WORK ORDER
For the records that follow, please set down exactly the lines between the one holding "Lisa Elton (225, 1691)" and the one holding "February 14, 2020 at 8:02 PM", inclusive, and only those.

_ _ _

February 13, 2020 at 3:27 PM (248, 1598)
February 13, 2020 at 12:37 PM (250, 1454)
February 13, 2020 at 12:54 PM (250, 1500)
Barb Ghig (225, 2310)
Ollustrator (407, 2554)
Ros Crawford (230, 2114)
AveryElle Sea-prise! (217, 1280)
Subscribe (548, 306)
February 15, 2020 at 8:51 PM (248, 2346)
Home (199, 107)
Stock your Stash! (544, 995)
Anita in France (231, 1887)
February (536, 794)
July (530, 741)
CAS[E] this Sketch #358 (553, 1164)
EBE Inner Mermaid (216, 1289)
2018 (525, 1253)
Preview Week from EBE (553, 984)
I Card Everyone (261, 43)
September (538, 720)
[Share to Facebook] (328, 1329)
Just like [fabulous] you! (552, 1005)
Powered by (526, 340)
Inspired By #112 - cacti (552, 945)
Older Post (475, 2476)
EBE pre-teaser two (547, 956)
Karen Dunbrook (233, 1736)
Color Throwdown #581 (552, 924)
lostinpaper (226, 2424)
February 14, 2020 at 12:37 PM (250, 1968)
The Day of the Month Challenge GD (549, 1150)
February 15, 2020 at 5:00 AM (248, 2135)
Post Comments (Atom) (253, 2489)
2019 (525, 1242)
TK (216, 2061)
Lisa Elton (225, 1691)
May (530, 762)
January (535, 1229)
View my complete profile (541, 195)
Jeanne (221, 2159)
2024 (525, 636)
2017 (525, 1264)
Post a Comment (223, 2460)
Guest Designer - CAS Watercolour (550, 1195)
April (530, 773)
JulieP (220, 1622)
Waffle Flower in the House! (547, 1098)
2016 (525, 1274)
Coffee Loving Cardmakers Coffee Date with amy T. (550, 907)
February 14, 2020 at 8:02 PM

_ _ _

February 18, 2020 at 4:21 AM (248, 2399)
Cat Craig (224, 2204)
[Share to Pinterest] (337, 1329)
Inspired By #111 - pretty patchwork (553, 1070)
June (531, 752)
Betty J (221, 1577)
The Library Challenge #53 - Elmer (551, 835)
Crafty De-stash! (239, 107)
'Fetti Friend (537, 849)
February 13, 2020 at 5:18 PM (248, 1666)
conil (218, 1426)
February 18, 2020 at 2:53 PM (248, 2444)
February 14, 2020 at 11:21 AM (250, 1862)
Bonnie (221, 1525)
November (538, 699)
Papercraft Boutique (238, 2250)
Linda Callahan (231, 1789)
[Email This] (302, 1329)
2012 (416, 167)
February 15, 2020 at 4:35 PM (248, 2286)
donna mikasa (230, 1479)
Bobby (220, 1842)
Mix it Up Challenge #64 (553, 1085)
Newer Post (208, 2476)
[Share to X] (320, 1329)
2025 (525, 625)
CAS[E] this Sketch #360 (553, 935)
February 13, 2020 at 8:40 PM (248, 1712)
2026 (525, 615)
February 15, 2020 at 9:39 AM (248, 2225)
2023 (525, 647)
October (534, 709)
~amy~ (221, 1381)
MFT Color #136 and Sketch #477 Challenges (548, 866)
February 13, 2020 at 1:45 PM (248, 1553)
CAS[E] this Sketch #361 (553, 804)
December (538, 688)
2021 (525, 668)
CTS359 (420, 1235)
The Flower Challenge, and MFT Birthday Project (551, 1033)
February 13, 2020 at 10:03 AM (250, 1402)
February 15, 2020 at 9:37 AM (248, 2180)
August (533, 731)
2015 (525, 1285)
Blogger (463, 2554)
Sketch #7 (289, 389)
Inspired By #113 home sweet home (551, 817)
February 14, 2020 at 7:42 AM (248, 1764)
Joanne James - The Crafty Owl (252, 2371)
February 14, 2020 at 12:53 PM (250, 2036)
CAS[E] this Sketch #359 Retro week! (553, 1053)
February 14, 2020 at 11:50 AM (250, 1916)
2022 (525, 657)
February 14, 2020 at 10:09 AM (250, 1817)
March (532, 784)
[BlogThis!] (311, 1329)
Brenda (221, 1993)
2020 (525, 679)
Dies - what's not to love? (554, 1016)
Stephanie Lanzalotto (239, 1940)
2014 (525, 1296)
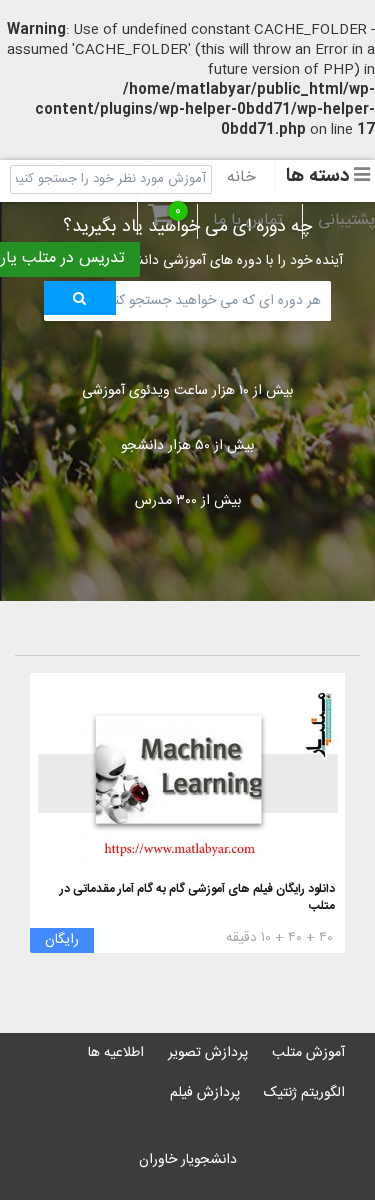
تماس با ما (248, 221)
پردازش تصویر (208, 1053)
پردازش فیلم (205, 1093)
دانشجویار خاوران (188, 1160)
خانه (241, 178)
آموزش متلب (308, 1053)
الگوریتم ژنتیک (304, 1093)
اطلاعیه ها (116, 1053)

_ _ _

RESPONSE AREA
Lisa Elton (225, 1691)
May (530, 762)
January (535, 1229)
View my complete profile (541, 195)
Jeanne (221, 2159)
2024 (525, 636)
2017 (525, 1264)
Post a Comment (223, 2460)
Guest Designer - CAS Watercolour (550, 1195)
April (530, 773)
JulieP (220, 1622)
Waffle Flower in the House! (547, 1098)
2016 (525, 1274)
Coffee Loving Cardmakers Coffee Date with amy T. (550, 907)
February 14, 2020 at 8:02 PM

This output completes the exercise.